The chairman of the China Securities Regulatory Commission, Zhou Xiaochuan, has reiterated the Chinese government's commitment to greater foreign participation in the country's chaotic share markets.
Buried in an interview with the China Daily newspaper was a potentially extremely important suggestion. Zhou said that foreign companies would be able to list A shares. This means that Chinese investors would be able to invest in foreign companies who are financing their mainland operations through domestic sources of capital. The significance of this is that for it to be successful, a whole raft of other restrictions would have to be dismantled. Currency convertibility would have to be eased, onshore corporate banking would have to be opened up and the legal system would need a dramatic upgrade.
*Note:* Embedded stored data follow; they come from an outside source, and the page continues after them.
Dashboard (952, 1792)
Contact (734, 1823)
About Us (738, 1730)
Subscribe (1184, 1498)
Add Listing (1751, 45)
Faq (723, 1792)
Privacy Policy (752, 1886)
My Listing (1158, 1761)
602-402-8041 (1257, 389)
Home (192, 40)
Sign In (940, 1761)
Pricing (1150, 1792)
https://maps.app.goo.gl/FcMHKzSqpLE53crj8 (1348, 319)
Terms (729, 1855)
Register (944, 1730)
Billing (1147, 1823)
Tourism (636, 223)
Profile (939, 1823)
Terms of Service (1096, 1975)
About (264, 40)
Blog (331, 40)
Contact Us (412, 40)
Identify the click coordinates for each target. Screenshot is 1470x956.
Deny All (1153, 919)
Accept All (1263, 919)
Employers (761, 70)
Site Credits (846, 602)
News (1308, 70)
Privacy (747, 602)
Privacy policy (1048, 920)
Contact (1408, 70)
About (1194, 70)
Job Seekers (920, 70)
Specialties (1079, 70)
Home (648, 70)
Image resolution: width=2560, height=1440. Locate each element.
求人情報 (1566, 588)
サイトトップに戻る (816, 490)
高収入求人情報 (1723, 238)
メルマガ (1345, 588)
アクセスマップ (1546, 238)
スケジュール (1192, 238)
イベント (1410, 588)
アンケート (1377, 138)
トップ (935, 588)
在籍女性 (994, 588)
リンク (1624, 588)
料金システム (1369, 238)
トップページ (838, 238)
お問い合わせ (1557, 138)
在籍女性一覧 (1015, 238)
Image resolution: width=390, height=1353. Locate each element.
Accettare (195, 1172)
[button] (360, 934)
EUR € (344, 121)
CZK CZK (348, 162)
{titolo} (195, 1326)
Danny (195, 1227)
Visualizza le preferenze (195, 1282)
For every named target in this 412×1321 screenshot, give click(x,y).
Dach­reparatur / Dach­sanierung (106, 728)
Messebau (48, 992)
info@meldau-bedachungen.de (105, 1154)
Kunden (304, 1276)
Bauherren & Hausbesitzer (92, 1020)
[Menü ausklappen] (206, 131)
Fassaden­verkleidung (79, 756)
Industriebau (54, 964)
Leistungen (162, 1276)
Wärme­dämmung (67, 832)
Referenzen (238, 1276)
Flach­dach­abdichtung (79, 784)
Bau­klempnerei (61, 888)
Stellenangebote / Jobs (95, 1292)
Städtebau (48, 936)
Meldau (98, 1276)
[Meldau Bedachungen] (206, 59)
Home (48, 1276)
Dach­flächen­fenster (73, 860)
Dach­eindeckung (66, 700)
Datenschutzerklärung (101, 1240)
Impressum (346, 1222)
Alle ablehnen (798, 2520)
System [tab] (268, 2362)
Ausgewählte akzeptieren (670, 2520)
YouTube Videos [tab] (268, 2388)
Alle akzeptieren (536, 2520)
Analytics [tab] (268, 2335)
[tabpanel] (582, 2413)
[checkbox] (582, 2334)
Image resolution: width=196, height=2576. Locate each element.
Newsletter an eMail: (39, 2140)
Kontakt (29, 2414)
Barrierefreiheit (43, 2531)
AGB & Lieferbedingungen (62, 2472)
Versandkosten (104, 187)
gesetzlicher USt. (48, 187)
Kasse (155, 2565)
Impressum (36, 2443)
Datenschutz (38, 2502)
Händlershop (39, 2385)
So while this is probably a few years off, it shows where the authorities think reform is going. According to them, it is going a very long way.
Chairman Zhou also reportedly said that foreign investors would be allowed to own up to 50% of Chinese companies - up from the 33% agreed for WTO membership. This would render the A and B share split virtually useless, so allowing a huge arbitrage opportunity.
The initial reaction of the market has been to buy up B shares - shares restricted to foreign owners. Because of the illiquidity of these stocks, they trade at steep discounts to A shares, which are only available to Chinese investors. Goes to show there is money to be made in reform.